This correction starts with calculating the sum of the squared forward differences in the zonal and meridional directions of the cloud-cleared channel 4 (10.3–11.3 µm) brightness temperatures for each grid cell. The resulting grid, hereafter the edge-enhanced image, reports high values along the coastlines. A similar calculation is performed for the land classification variable included in PATMOS-x (based on the MOD44W dataset; [36]) to create a reference image. Where changes in land classification occur, the pixel value is set to a value of 1, otherwise it is set to 0. A dot product is taken between the edge-enhanced image and the reference image at various linear displacements in the zonal and meridional directions. The combination of displacements that maximizes the dot product between the two images is recorded and used to offset the original brightness temperatures and cloud mask. This method of addressing the uncertainties in the AVHRR navigation performs best in clear-sky regions where coastlines are clearly visible. When either 95% of the land or water in a given image is cloudy, no adjustment is made.

2.3. Cloud, Ice, and Land Masking

Clouds negatively affect the derivation of the SST and LSWT coefficients and, thus, the accuracy of the resulting products. Clouds are removed using a naïve Bayesian cloud detection scheme [37] that is included in the PATMOS-x dataset. The algorithm produces a pixel-level naïve Bayesian probability of cloudiness. For our purposes, all pixels with >5% cloud probability were removed. Pixels that were not classified as water bodies were removed using the land classification variable. Lake ice coverage exceeding 20% is discarded and pixels that are immediately adjacent to those exceeding 20% and within one day of exceedance are also removed. This is done in an effort to mitigate issues introduced by interpolation to the grid used in this analysis and to give more conservative estimates of the ice-free lake surface.

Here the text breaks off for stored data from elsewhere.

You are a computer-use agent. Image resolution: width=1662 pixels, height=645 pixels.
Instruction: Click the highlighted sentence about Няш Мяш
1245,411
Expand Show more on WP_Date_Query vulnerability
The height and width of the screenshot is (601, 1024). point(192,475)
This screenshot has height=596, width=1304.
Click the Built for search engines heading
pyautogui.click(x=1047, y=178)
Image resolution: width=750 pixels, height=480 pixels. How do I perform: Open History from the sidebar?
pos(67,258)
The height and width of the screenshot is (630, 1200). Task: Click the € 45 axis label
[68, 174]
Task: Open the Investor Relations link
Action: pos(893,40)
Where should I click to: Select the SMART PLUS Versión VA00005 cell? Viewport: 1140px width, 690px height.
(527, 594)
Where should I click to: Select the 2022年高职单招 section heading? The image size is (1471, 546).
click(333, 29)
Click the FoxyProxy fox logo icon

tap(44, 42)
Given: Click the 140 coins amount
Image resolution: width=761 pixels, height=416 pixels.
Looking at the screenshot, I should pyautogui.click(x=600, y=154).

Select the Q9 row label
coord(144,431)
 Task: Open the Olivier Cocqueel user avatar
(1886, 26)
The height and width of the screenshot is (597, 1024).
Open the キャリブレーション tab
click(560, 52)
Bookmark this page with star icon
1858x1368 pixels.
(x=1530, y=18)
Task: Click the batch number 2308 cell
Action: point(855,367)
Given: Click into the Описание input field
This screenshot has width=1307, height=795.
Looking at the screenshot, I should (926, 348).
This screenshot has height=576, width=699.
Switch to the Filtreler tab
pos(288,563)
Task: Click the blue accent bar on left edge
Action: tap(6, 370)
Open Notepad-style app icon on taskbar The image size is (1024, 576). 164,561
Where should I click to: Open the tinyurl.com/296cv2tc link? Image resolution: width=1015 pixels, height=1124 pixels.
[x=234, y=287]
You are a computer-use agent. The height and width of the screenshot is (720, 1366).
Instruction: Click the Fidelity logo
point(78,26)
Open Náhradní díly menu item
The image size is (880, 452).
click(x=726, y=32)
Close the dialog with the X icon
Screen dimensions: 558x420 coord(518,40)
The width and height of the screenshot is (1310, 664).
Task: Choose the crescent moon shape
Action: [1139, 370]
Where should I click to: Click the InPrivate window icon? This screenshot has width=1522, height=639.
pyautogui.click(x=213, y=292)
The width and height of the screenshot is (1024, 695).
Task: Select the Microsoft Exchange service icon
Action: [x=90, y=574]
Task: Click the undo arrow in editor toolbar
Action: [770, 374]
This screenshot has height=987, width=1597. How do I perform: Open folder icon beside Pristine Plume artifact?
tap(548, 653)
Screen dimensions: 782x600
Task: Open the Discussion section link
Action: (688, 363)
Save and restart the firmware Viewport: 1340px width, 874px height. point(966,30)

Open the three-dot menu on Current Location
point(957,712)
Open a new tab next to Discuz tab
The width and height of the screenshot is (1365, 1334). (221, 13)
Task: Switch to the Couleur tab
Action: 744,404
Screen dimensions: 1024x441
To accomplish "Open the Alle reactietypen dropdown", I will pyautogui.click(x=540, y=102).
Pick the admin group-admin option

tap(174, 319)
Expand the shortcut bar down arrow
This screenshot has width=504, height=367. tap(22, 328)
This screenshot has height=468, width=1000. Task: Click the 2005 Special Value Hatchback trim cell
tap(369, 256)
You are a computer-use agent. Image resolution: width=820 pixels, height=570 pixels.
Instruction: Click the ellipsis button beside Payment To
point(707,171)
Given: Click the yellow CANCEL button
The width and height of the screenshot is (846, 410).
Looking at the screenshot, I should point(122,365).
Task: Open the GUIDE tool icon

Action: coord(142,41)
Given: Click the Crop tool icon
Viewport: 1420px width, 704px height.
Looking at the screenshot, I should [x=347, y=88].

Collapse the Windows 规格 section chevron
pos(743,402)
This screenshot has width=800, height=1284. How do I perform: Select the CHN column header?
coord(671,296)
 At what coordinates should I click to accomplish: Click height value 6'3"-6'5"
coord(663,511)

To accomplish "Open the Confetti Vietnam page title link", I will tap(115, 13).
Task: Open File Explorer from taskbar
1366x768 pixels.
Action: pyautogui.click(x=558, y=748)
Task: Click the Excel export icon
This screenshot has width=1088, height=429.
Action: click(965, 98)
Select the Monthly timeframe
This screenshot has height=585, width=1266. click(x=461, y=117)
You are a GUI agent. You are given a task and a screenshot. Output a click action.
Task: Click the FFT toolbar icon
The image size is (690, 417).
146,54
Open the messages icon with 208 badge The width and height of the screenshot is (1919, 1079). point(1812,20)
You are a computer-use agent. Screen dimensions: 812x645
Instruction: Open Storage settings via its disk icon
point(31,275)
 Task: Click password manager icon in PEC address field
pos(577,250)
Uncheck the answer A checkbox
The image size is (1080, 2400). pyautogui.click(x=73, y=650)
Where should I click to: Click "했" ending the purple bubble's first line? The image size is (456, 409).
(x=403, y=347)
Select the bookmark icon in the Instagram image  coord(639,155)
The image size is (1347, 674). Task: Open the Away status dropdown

2.4. Lake Surface Water Temperature Calculation

LSWT is calculated using a nonlinear split-window equation using channels 4 (10.3–11.3 µm) and 5 (11.5–12.5 µm) from the AVHRR sensor, the sensor viewing angle, and an initial guess. This is found by the Nonlinear Sea Surface Temperature (NLSST; Equation (1); [38,39]). The initial guess ($SS{T}_o$) in the NLSST equation is provided by the Multiple Channel Sea Surface Temperature (MCSST; Equation (2); [40]):

$$NLSST=a_1{T}_{11\mathsf{\mu }m}+a_2\left(T_{11\mathsf{\mu }m}-T_{12\mathsf{\mu }m}\right)\left(SS{T}_{\mathrm{o}}\right)+a_3\left(T_{11\mathsf{\mu }m}-T_{12\mathsf{\mu }m}\right)\left(\sec \theta -1\right)+a_4$$

(1)

$$MCSST=b_1{T}_{11\mathsf{\mu }m}+b_2\left(T_{11\mathsf{\mu }m}-T_{12\mathsf{\mu }m}\right)+b_3\left(T_{11\mathsf{\mu }m}-T_{12\mathsf{\mu }m}\right)\left(\sec \theta -1\right)+b_4$$

(2)

Coefficients are fit by a least-squares regression to moored buoy measurements in the North American Great Lakes. The AVHRR measurements are collocated in space (nearest pixel) and time (<15 min) to buoy measurements. A separate set of coefficients is fit for each year of the record for each AVHRR sensor. Others have found increased accuracy using smaller temporal windows for fitting coefficients [41]. We fit coefficients on a yearly basis because the in situ measurements, made in off-shore locations, do not experience the same range in temperatures as the in-shore locations in smaller temporal windows. Measurements made at a viewing angle greater than 45° are discarded.

2.5. Diurnal Correction

The mean diurnal variability is removed using a previously published method [42] with some modification in the selection of the data used to fit the diurnal cycle function. This method first involves fitting a two harmonic sine function:

$$F\left(x\right)=a+b\sin \left[\left(\frac{\pi }{12}\right)\left(x+c\right)\right]+d \sin \left[\left(\frac{\pi }{6}\right)\left(x+e\right)\right],$$

(3)

where a, b, c, d, and e are the fitted coefficients, x is the time of day in hours, and F(x) is the LSWT. The daily maps are then composited by integrating over all satellite overpasses on a given day by:

$$y_{\overline{daily}}={\sum }_{i=1}^{24}{y}_{obs}\left[\frac{F\left(x_i\right)}{F\left(x_{obs}\right)}\right]\left[\frac{{24}^2-{\left(x_{obs}-x_i\right)}^2}{24\left[\sum {24}^2-{\left(x_{obs}-x_i\right)}^2\right]}\right],$$

(4)

where x_obs and y_obs represent the time of day that an observation was made, and the observed LSWT. The daily averaged LSWT is given by $y_{\overline{daily}}$.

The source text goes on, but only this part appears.